[PATCH v4 12/13] ARM: KVM: vgic: reduce the number of vcpu kick

Russell King - ARM Linux linux at arm.linux.org.uk
Wed Dec 5 05:58:22 EST 2012


On Wed, Dec 05, 2012 at 10:43:58AM +0000, Will Deacon wrote:
> On Sat, Nov 10, 2012 at 03:45:39PM +0000, Christoffer Dall wrote:
> > From: Marc Zyngier <marc.zyngier at arm.com>
> > 
> > If we have level interrupts already programmed to fire on a vcpu,
> > there is no reason to kick it after injecting a new interrupt,
> > as we're guaranteed that we'll exit when the level interrupt will
> > be EOId (VGIC_LR_EOI is set).
> > 
> > The exit will force a reload of the VGIC, injecting the new interrupts.
> > 
> > Signed-off-by: Marc Zyngier <marc.zyngier at arm.com>
> > Signed-off-by: Christoffer Dall <c.dall at virtualopensystems.com>
> > ---
> >  arch/arm/include/asm/kvm_vgic.h |   10 ++++++++++
> >  arch/arm/kvm/arm.c              |   10 +++++++++-
> >  arch/arm/kvm/vgic.c             |   10 ++++++++--
> >  3 files changed, 27 insertions(+), 3 deletions(-)
> > 
> > diff --git a/arch/arm/include/asm/kvm_vgic.h b/arch/arm/include/asm/kvm_vgic.h
> > index a8e7a93..7d2662c 100644
> > --- a/arch/arm/include/asm/kvm_vgic.h
> > +++ b/arch/arm/include/asm/kvm_vgic.h
> > @@ -215,6 +215,9 @@ struct vgic_cpu {
> >  	u32		vgic_elrsr[2];	/* Saved only */
> >  	u32		vgic_apr;
> >  	u32		vgic_lr[64];	/* A15 has only 4... */
> > +
> > +	/* Number of level-triggered interrupt in progress */
> > +	atomic_t	irq_active_count;
> >  #endif
> >  };
> >  
> > @@ -254,6 +257,8 @@ bool vgic_handle_mmio(struct kvm_vcpu *vcpu, struct kvm_run *run,
> >  
> >  #define irqchip_in_kernel(k)	(!!((k)->arch.vgic.vctrl_base))
> >  #define vgic_initialized(k)	((k)->arch.vgic.ready)
> > +#define vgic_active_irq(v)	(atomic_read(&(v)->arch.vgic_cpu.irq_active_count) == 0)
> 
> When is the atomic_t initialised to zero? I can only see increments.

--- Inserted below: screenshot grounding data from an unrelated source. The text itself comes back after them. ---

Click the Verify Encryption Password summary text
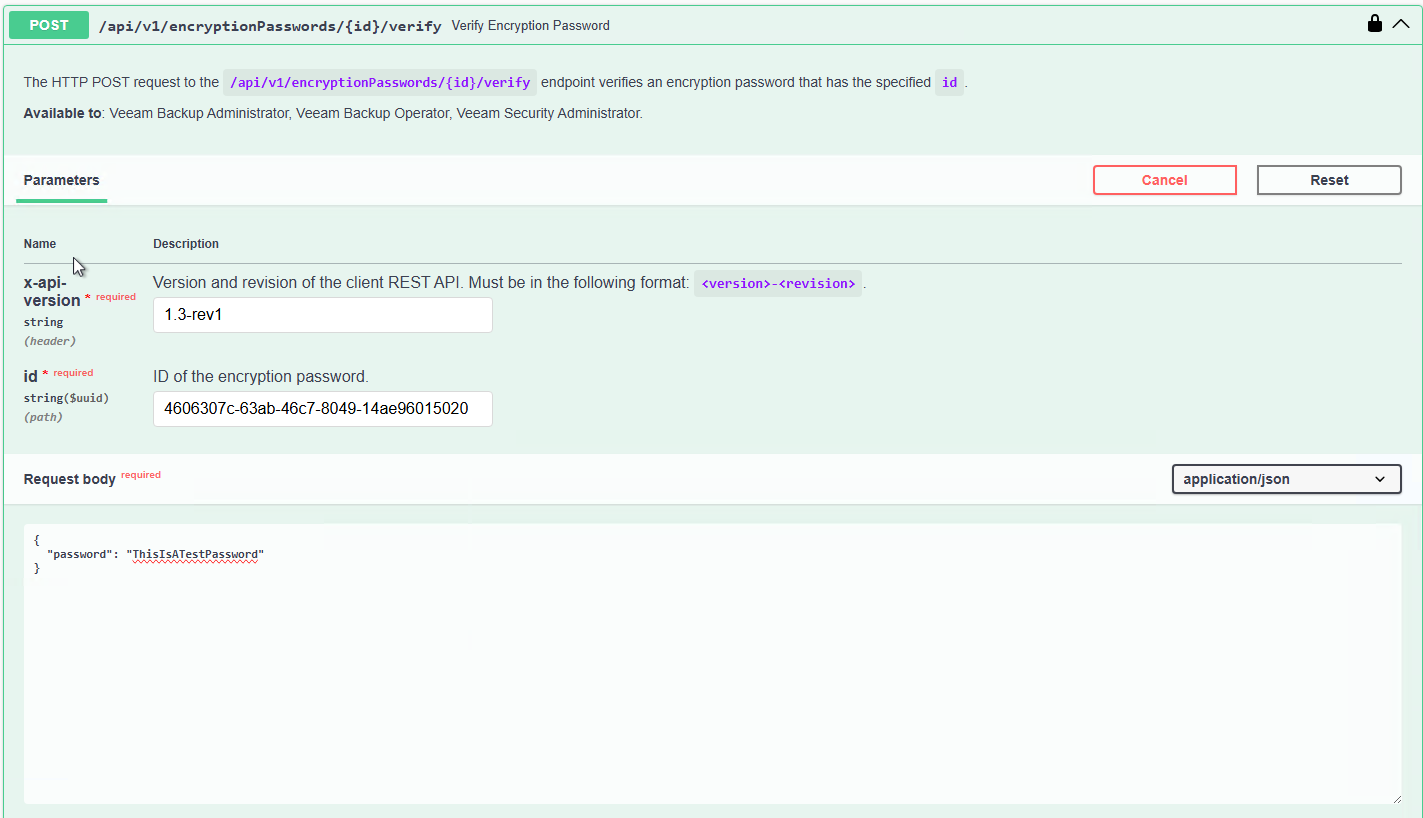tap(530, 26)
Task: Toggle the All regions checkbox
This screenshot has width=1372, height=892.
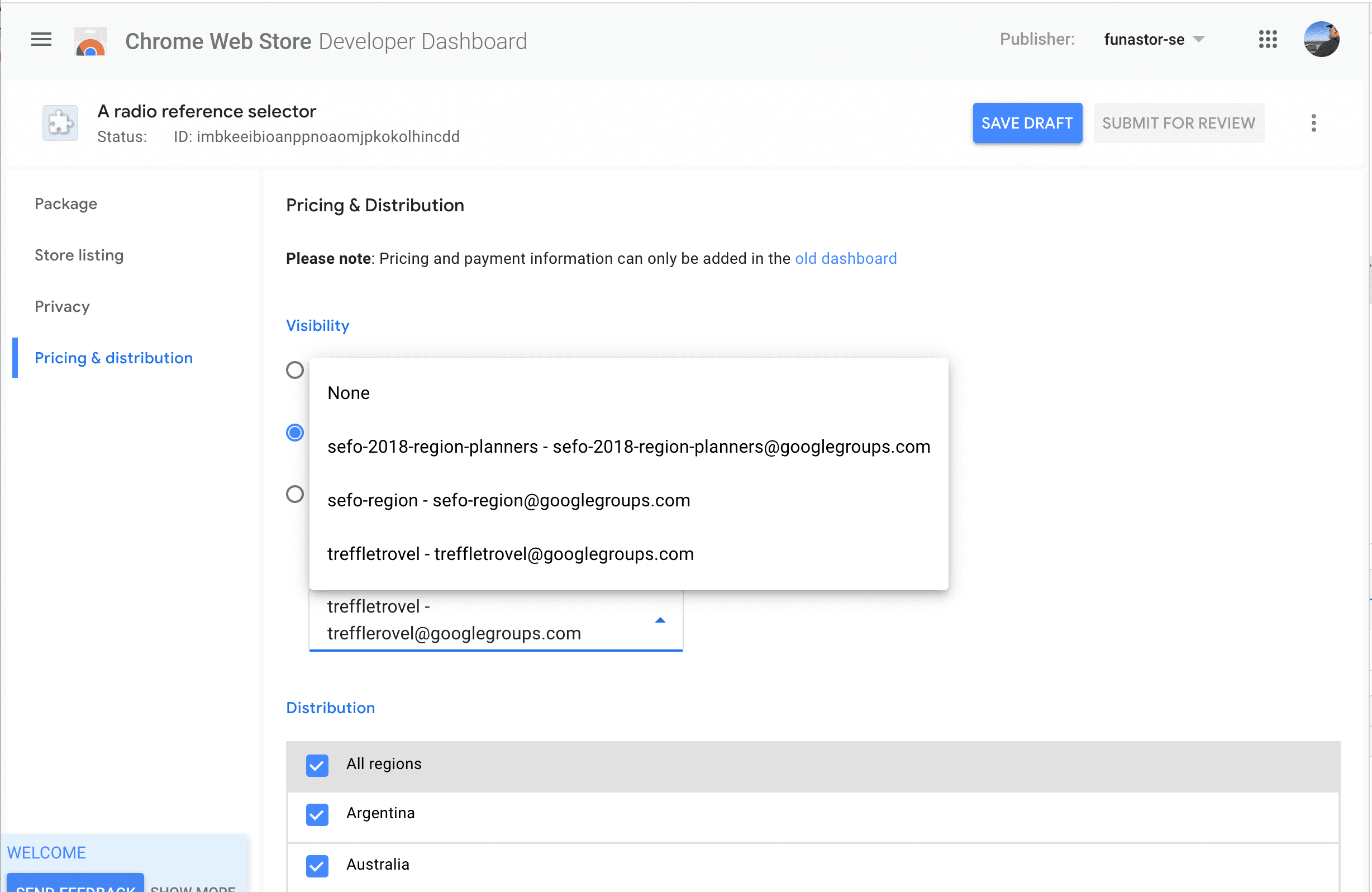Action: 317,764
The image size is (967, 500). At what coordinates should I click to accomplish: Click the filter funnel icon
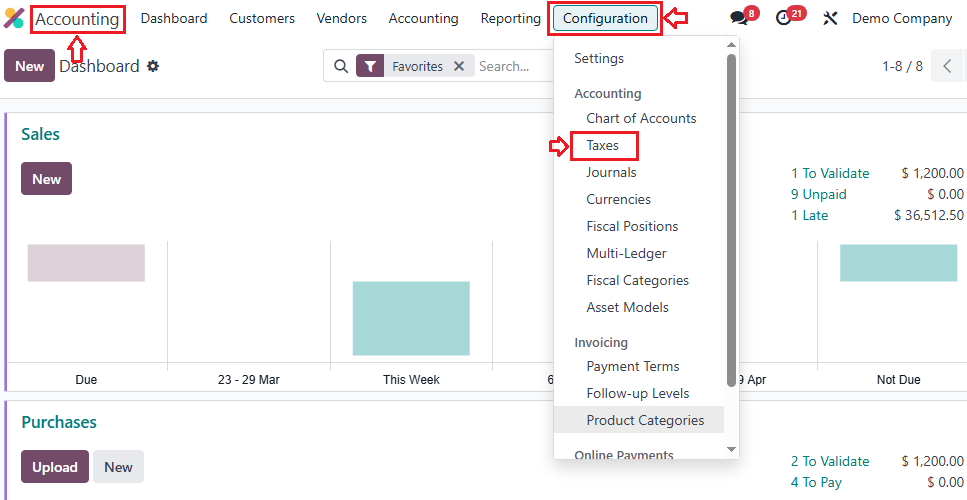370,66
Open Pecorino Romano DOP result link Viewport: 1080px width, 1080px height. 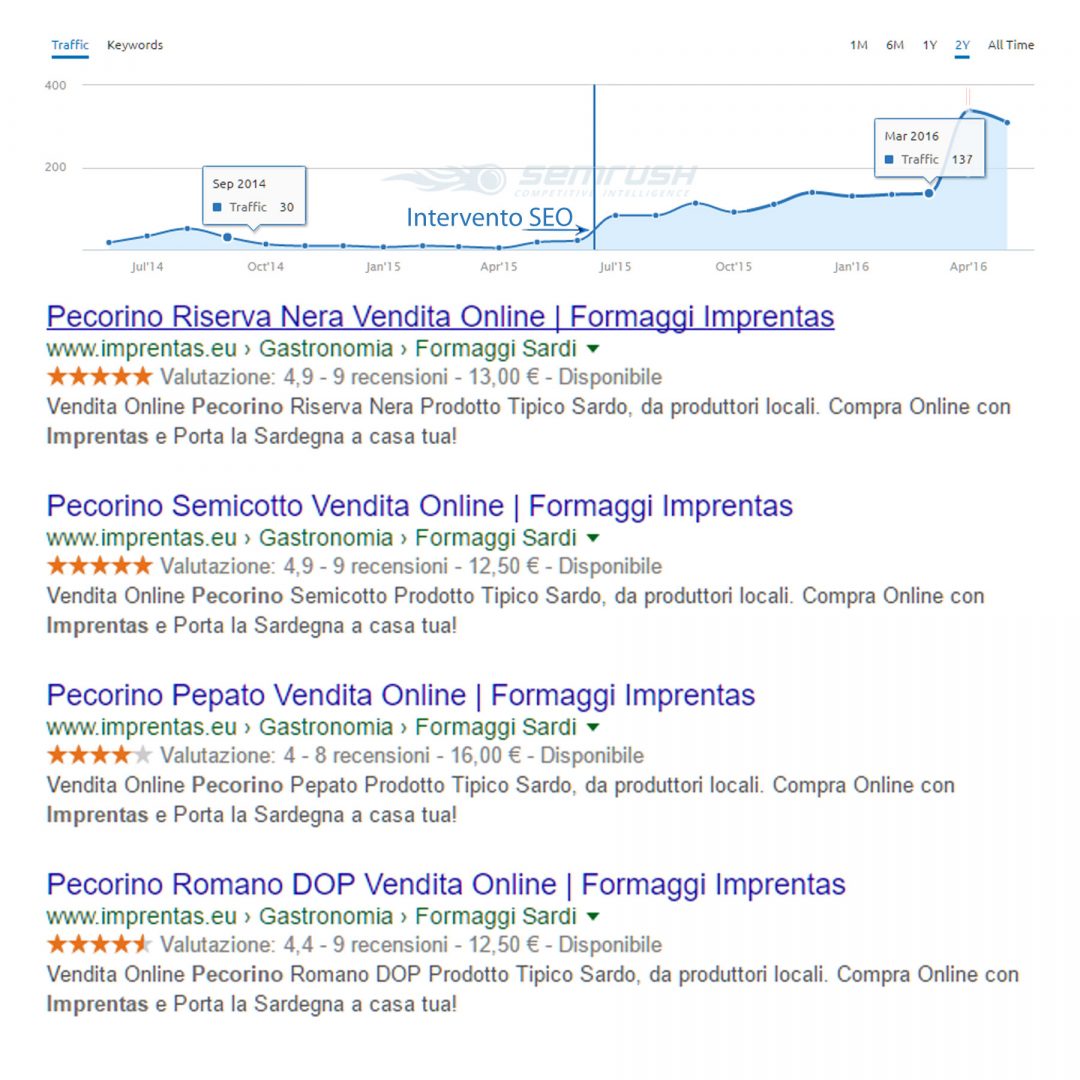pos(446,884)
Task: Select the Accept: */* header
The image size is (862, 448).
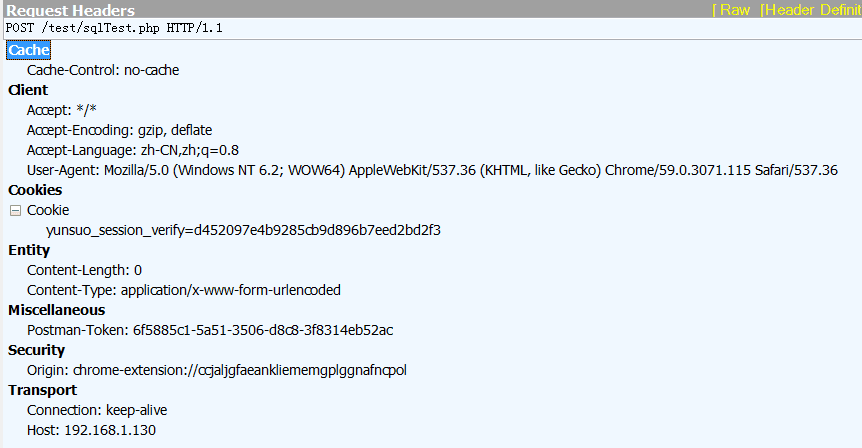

I'd question whether an atomic type is correct for this; the only
protection that it's offering is to ensure that the atomic increment
and decrement occur atomically - there's nothing else that they're doing
in this code.

If those atomic increments and decrements are occuring beneath a common
lock, then using atomic types is just mere code obfuscation.

For example, I'd like to question the correctness of this:

+               if (vgic_active_irq(vcpu) &&
+                   cmpxchg(&vcpu->mode, EXITING_GUEST_MODE, IN_GUEST_MODE) == EXITING_GUEST_MODE)

What if vgic_active_irq() reads the atomic type, immediately after it gets
decremented to zero before the cmpxchg() is executed?  Would that be a
problem?

If yes, yet again this illustrates why the use of atomic types leads people
down the path of believing that their code somehow becomes magically safe
through the use of this smoke-screen.  IMHO, every use of atomic_t must be
questioned and carefully analysed before it gets into the kernel - many
are buggy through assumptions that atomic_t buys you something magic.